Why Your Garden Tap Vacuum Breaker Sprays Water Every Time You Use It
31 May 2026 · Plumber on Duty Editorial
Why Your Garden Tap Vacuum Breaker Sprays Water Every Time You Use It
Most new garden taps in South Africa are installed with a small brass fitting screwed onto the outlet — usually labelled "vacuum breaker" or "ABV". When you open the tap, water sprays sideways out of the cap. Homeowners assume it's faulty. Often, it's working exactly as designed — but installed in the wrong place.
What the device actually does
It's an Atmospheric Vacuum Breaker (AVB), required under SANS 10252-1 on any tap where a hose could be attached. Its job is backflow prevention — stopping contaminated water (fertiliser, pool water, livestock troughs) from siphoning back into the potable supply if mains pressure drops.
Inside is a simple float disc. When water flows downstream (normal use), the disc is forced up and seals the vent. When flow stops and pressure drops, the disc falls and air enters through the vent, breaking any siphon.
Why it sprays
Three common causes:
- Downstream restriction — a closed hose-end nozzle, kinked hose, or trigger gun creates back-pressure. The float disc never seats fully and water spits out the vent. AVBs are designed for flow to atmosphere, not against a closed end.

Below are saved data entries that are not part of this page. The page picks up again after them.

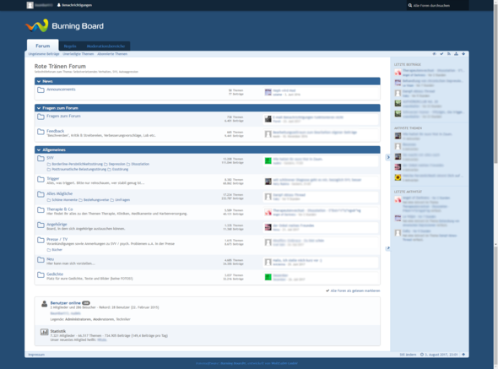Open the Therapie & Co forum

click(x=60, y=209)
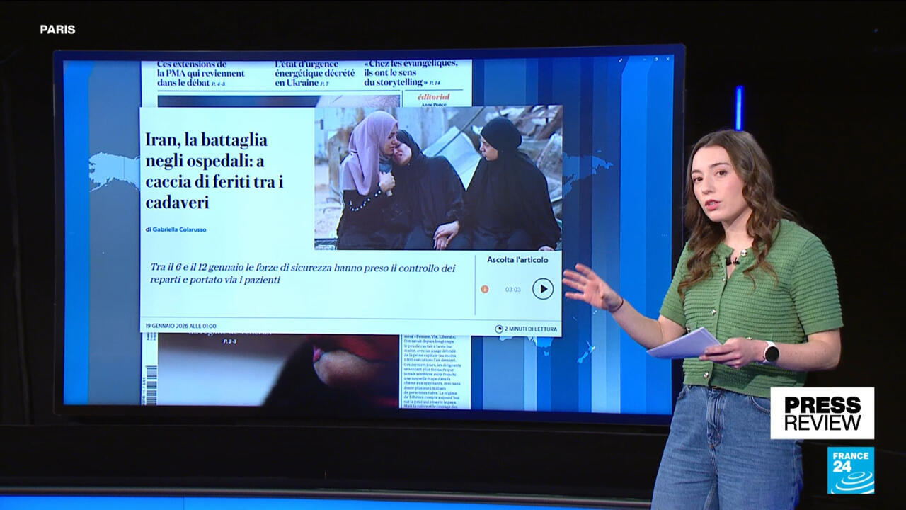Click the orange info icon

(485, 289)
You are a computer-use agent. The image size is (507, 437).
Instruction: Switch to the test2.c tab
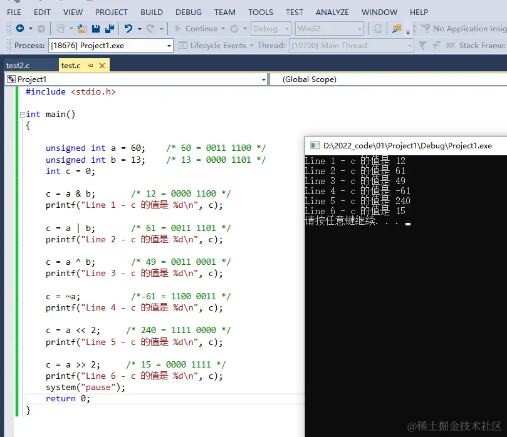pos(18,66)
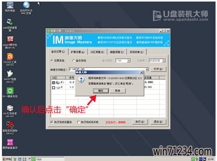This screenshot has height=161, width=217.
Task: Confirm the restore with 确定 button
Action: coord(101,91)
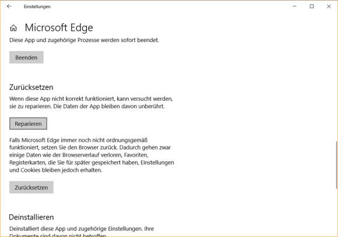Click the paragraph starting with "Wenn diese App"
This screenshot has width=338, height=237.
pyautogui.click(x=91, y=102)

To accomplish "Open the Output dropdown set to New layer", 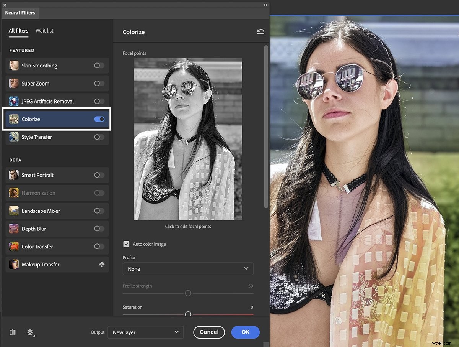I will point(146,332).
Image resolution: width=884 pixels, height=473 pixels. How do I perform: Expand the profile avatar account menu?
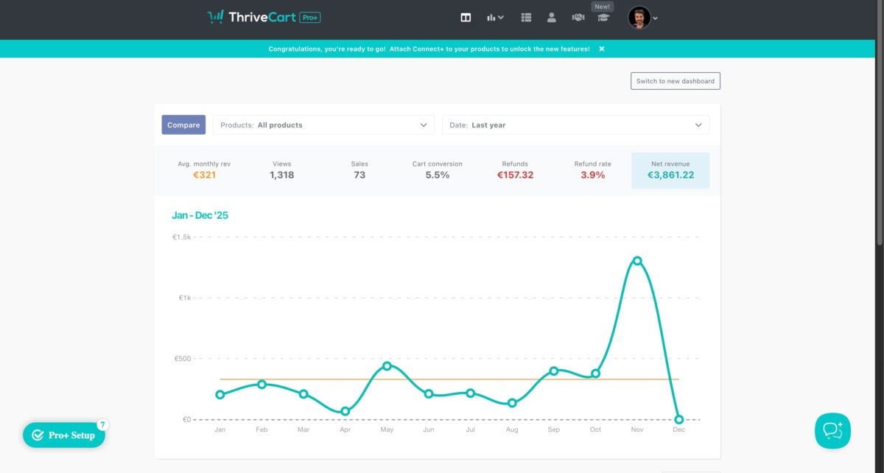tap(642, 18)
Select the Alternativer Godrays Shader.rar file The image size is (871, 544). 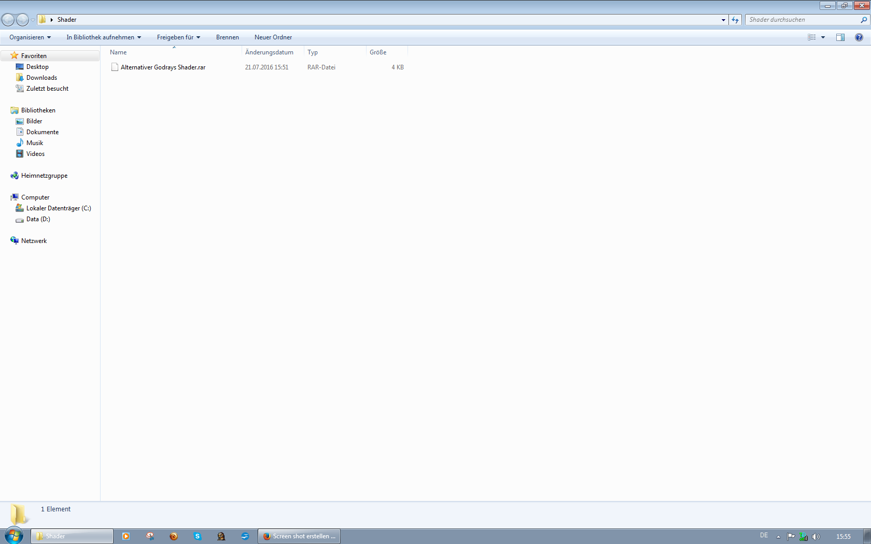(x=163, y=67)
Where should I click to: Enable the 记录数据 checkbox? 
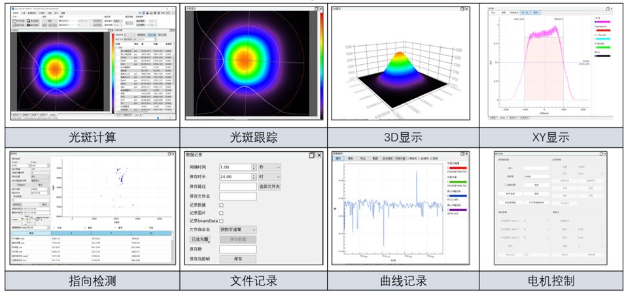221,206
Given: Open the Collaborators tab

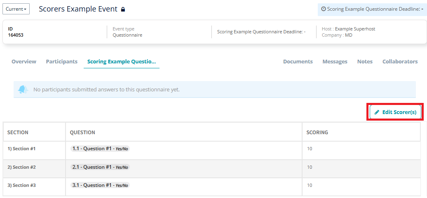Looking at the screenshot, I should 400,61.
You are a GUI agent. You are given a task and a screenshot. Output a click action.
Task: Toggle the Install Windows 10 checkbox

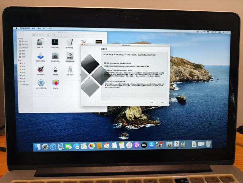[105, 81]

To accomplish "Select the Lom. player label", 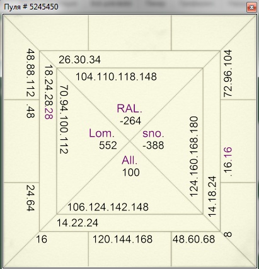I will (101, 134).
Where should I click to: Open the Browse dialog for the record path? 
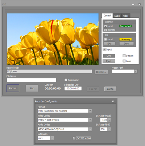click(x=101, y=72)
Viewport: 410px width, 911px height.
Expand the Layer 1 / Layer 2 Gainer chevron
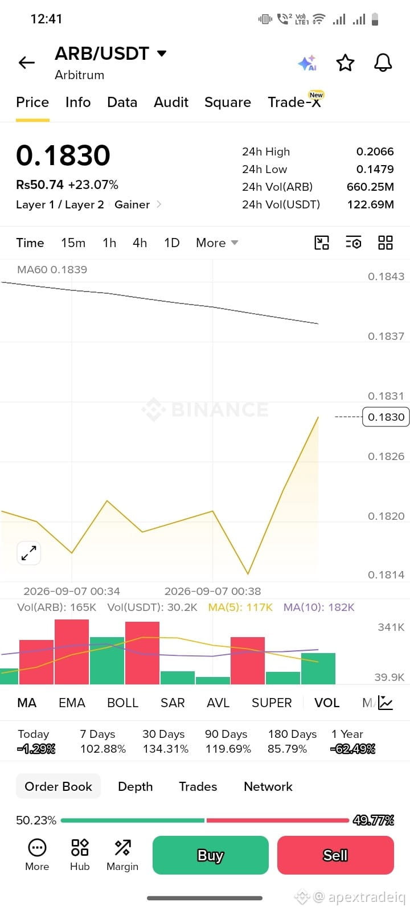pos(159,204)
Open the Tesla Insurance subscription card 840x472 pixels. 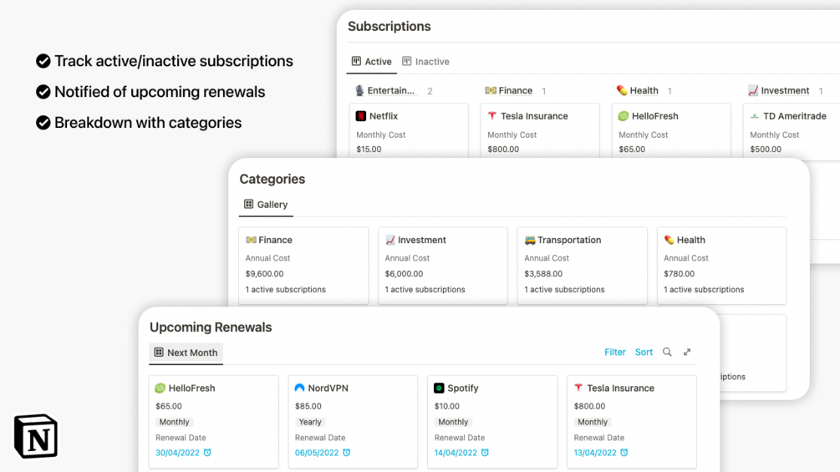coord(539,129)
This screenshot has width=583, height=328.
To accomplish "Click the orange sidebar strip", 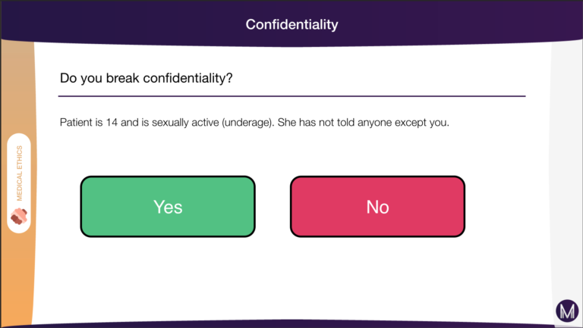I will coord(18,183).
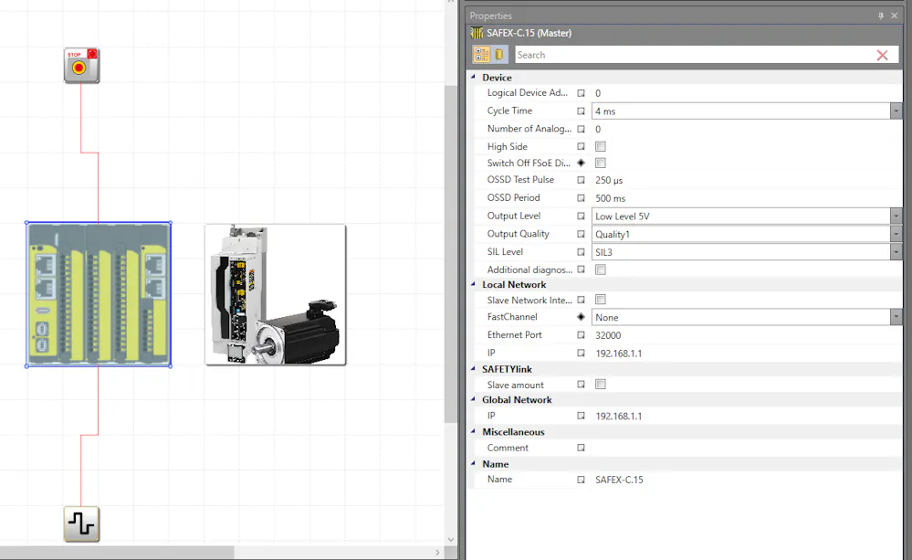Switch to the yellow module property view
Image resolution: width=912 pixels, height=560 pixels.
[499, 55]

- AVB installed below the highest downstream point — for example, a hose looped over a wall higher than the tap. SANS requires the AVB to be at least 150 mm above the highest point of the downstream system.
- Worn seal after 3–5 years of UV and chlorine — replace, don't repair. R85–R180.
The right device for the job
If you have any of the following, an AVB is the wrong device and you need a Pressure Vacuum Breaker (PVB) or Hose Bibb Vacuum Breaker (HBVB) of the spring-loaded type:
- Trigger nozzle or shut-off at the hose end
- Hose connected for more than 12 hours at a time
- Drip irrigation or sprinkler timer downstream
- Any chemical injector (fertiliser feeder, pool chlorinator)
Spring-loaded HBVBs (Watts 8, Cobra equivalents) handle continuous pressure and downstream shut-off without spraying. R180–R350.
For irrigation systems with timers, you need an RPZ (Reduced Pressure Zone) assembly properly installed in a meter box — R3 500–R8 000 installed, plus annual test certification in some municipalities.
Do not do this
- Don't remove the AVB. It's the only barrier between your hose and your kitchen tap. We've seen E. coli outbreaks in domestic supply traced to exactly this.
- Don't cap the vent hole. Same outcome, worse, because now nothing relieves the back-pressure.
- Don't replace with a plain non-return valve. A NRV doesn't break a sustained vacuum and isn't SANS-compliant for hose connections.
Two-minute test for whether yours is working
Close the tap. Disconnect the hose. Open the tap briefly and close it. Within 1–2 seconds you should hear or feel a soft puff of air entering the vent as the line depressurises. No air = stuck disc = replace.
A R150 part and 5 minutes with a spanner is genuinely all that stands between most SA homes and a cross-contamination event during the next supply outage.